Time and again fortunes disappeared from party treasuries, radicals accusing one another of pocketing the money. Some “comrades” tried to blackmail others for cash, threatening to pronounce them police agents if they refused to comply.
They bickered and fought over the loot like common thieves and often disbanded revolutionary cells. Then off each radical went (sometimes with a share of the expropriated funds), and on many occasions joined rival combat groups, disregarding any ideological and organizational conflicts that might have previously separated the fellow-fighters.
‘BEHIND the raging debates on the philosophies of Marxist materialism… lay the politics of another kind of material: money,” affirms historian Boris Nicolaevsky, an expert on Bolshevik shady enterprises. He argues that the ideological squabbles in the highest spheres of the Russian Social Democratic Workers Party (RSDRP) were in fact over the control of the treasury, filled primarily by expropriations (“exes”) of state and private property.
The mastermind of the most profitable “exes” was the so-called Bolshevik Center, a clandestine circle of Lenin’s supporters within the predominantly Menshevik central committee of the RSDRP. The center was under constant attack from the less opportunistic, yet equally covetous Mensheviks, who had nothing against expropriations per se and resented only the Bolshevik refusal to share the proceeds. The Mensheviks demanded their share of the loot and threatened to expel from the party’s ranks the “bandits” and “thieves” – i.e., the instigators and practitioners of the Bolshevik “exes.”
AS A result, relations within the RSRDP were such that Maxim Litvinov, one of Lenin’s closest associates before 1917, once sent two Bolshevik combatants to the party headquarters to demand 40,000 expropriated rubles that the Menshevik central committee had spent. Litvinov threatened that if the money were not returned to the Bolsheviks, the “guys” would “bump off” one of the central committee members.
Following the November 1917 takeover, Lenin had no choice but to put aside his dream of the unilateral Bolshevik regime and share power with the radical Left Socialists-Revolutionaries (Left SRs). The Bolsheviks invited them to join the coalition government, where the Left SR were given four commissar positions. The Left SRs also held high posts within the Soviets’ repressive organs, including the notorious secret police force, the Cheka.
Along with the Bolsheviks, the Left SRs proceeded to enact Lenin’s policy of the Red Terror, aimed at eradicating “counterrevolutionaries” for any criticism of the new administration.
On July 6, 1918, Left SR Iakov Blumkin assassinated the German ambassador in Moscow, Count von Mirbach; to this day historians still disagree about the motivation.
Some argue that the Left SRs were attempting to sabotage the Treaty of Brest-Litovsk, which Lenin’s government had signed in March 1918, conceding to Germany enormous territories and indemnities in exchange for peace, essential for the survival of the Soviet regime.

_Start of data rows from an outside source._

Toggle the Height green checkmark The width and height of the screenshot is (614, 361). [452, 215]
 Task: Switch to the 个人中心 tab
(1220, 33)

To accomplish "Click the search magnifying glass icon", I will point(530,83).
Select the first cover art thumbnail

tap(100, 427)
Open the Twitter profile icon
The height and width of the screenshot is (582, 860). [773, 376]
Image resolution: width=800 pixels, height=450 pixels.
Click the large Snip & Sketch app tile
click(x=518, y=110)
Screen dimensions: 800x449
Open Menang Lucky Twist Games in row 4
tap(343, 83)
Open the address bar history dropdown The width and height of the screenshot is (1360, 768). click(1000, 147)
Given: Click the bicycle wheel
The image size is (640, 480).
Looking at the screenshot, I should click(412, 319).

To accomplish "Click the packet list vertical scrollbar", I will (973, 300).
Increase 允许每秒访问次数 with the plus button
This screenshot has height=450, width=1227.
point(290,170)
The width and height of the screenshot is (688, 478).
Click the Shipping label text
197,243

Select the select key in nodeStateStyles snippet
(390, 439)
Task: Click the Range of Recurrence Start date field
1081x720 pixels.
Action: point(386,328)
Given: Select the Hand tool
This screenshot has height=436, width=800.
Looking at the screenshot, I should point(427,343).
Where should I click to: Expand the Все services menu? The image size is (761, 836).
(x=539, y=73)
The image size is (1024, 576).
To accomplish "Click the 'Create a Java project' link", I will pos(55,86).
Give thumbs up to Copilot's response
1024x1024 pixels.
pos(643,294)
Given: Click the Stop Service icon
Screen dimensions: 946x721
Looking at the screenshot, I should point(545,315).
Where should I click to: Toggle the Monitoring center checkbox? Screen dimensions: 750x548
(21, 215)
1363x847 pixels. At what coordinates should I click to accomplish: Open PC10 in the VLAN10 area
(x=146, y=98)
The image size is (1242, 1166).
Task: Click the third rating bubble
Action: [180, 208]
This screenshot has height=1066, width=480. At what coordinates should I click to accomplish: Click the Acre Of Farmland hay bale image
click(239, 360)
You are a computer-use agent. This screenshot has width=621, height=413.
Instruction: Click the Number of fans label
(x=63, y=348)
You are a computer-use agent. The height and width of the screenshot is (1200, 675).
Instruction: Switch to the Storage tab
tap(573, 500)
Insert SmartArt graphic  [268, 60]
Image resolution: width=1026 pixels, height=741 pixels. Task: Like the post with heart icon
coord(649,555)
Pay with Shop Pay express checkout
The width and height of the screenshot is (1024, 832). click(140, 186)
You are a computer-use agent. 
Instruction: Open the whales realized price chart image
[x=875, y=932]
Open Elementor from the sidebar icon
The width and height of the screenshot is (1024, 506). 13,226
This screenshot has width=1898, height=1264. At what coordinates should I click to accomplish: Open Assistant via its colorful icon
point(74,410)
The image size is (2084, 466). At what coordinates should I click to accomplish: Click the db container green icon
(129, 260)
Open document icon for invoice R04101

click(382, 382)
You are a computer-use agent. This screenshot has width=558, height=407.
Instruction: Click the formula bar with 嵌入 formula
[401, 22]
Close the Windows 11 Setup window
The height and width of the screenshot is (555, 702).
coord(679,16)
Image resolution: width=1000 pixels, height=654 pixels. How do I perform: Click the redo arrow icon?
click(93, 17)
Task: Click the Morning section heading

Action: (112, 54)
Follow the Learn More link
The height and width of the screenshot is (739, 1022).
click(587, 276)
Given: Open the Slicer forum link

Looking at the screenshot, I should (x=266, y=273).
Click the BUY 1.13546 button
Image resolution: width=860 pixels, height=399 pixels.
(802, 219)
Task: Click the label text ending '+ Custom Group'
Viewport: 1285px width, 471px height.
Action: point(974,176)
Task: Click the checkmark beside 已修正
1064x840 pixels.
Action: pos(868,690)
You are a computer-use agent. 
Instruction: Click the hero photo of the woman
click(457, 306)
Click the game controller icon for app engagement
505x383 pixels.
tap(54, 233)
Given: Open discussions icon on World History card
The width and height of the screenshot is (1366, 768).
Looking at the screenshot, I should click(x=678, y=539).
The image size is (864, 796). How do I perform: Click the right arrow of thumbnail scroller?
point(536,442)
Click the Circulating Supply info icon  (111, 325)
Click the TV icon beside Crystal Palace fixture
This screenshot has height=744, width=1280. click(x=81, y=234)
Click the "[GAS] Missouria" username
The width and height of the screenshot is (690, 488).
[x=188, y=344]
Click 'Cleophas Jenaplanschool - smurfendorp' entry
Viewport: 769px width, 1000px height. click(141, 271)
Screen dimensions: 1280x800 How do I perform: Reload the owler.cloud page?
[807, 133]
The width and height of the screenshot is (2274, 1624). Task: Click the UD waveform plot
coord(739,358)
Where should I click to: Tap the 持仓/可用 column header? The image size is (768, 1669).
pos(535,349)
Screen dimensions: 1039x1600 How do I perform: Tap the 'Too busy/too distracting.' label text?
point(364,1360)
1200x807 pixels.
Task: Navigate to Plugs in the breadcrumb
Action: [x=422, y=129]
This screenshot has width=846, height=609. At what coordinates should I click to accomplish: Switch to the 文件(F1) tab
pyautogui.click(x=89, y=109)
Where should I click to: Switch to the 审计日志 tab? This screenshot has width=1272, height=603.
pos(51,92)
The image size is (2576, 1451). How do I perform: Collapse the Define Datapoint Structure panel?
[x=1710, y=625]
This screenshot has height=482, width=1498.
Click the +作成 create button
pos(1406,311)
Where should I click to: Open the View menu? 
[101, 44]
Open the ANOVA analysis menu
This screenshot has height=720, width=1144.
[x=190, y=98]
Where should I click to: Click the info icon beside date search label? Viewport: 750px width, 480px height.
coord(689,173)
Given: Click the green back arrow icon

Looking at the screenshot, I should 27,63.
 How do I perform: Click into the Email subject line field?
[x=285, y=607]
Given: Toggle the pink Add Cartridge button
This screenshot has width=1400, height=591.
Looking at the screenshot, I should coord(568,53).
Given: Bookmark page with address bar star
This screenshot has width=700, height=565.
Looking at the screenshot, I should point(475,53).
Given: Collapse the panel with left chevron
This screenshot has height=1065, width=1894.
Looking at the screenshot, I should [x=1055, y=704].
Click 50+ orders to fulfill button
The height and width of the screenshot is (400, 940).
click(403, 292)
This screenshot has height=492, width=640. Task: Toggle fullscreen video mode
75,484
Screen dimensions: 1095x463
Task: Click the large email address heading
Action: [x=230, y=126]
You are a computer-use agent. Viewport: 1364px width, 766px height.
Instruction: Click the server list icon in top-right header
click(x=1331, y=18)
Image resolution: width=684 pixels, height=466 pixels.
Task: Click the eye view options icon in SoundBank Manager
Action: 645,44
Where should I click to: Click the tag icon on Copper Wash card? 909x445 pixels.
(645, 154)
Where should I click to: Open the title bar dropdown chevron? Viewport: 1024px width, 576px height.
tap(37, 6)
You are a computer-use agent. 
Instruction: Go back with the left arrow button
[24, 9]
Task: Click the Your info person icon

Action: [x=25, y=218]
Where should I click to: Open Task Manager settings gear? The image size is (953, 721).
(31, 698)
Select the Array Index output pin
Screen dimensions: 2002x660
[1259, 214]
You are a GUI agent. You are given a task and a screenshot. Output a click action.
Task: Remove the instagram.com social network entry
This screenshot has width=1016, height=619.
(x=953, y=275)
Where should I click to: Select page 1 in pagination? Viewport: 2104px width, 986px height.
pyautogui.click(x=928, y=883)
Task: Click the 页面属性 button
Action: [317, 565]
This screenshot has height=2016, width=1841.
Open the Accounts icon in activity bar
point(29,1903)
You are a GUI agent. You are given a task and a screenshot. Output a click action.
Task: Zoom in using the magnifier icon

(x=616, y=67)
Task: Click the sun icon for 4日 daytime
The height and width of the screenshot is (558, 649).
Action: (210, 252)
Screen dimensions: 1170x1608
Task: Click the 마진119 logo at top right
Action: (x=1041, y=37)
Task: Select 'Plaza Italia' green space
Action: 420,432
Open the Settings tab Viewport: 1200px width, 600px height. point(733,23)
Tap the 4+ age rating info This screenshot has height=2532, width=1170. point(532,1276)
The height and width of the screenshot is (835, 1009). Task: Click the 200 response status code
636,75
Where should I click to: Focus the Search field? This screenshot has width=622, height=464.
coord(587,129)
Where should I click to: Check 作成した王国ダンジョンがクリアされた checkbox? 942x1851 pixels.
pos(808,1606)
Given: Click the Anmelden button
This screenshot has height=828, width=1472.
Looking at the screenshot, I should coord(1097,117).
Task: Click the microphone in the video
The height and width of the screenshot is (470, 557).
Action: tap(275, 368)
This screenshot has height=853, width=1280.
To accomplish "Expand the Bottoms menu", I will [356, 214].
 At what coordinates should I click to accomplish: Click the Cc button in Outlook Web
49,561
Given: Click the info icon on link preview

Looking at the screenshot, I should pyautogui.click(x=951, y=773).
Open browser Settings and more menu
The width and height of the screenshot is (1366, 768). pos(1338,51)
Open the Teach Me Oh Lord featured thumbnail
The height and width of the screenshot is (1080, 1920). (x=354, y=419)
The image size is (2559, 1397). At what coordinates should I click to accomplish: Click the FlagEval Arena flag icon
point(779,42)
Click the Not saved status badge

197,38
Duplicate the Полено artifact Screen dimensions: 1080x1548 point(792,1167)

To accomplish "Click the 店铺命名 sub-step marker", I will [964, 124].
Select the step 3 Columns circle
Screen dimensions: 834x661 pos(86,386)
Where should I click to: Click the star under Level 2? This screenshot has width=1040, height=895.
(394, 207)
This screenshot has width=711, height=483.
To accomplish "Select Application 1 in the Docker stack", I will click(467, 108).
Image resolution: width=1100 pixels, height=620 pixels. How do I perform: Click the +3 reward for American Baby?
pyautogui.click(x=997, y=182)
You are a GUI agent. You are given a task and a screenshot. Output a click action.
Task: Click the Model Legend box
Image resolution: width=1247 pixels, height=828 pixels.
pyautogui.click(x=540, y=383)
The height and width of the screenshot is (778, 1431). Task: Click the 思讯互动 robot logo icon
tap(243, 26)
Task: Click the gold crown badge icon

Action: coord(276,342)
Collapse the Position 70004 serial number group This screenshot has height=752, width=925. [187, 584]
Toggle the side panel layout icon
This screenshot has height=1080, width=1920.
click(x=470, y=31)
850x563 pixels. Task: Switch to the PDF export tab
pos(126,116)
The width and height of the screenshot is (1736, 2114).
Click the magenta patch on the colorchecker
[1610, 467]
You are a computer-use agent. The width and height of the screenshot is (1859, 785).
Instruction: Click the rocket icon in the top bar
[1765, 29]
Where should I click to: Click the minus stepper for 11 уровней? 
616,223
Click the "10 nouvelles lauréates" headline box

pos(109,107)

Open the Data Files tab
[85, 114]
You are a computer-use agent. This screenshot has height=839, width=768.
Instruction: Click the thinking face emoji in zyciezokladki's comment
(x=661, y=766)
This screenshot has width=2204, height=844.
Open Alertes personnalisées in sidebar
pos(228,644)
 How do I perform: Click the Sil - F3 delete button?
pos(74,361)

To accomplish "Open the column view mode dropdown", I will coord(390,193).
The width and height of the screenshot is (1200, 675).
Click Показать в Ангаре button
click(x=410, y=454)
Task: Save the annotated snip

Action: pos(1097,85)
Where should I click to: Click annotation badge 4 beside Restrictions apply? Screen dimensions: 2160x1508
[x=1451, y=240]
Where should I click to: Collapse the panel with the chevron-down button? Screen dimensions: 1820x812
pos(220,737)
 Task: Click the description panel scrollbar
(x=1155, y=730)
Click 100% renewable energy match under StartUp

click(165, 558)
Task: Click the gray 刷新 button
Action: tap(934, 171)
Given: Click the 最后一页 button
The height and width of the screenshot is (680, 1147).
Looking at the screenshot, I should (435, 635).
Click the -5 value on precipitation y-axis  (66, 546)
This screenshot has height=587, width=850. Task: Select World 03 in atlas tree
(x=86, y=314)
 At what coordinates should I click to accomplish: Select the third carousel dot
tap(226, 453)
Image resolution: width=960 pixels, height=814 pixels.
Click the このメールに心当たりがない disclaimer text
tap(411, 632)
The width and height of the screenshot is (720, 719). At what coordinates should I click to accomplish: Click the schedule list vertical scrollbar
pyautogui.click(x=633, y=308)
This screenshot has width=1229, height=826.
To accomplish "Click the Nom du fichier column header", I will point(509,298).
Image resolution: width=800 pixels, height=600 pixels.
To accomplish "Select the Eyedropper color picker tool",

Mirbach’s assassination supposedly prompted a full-fledged Left SR uprising against the Bolsheviks, who suppressed it and arrested the rebels’ leadership, which, Lenin claimed, had violated the two-party coalition.
According to another opinion, Blumkin, a leading member of the Cheka, acted on the orders of its head, Bolshevik Feliks Dzerzhinsky. His aim was to provoke Lenin’s suppressive action against the Left SRs, who had no intention of rebelling against the government. Mirbach’s assassination and the ensuing exchange of fire between former allies served to fulfill Lenin’s underlying purpose of establishing a single-party Bolshevik regime.
NEARLY a century later and at the other end of the world, the extremists are following similar patterns of eliminating political rivals. Over the final weekend of July, Hamas continued its repressive operations in Gaza, arresting in total almost 200 Fatah activists.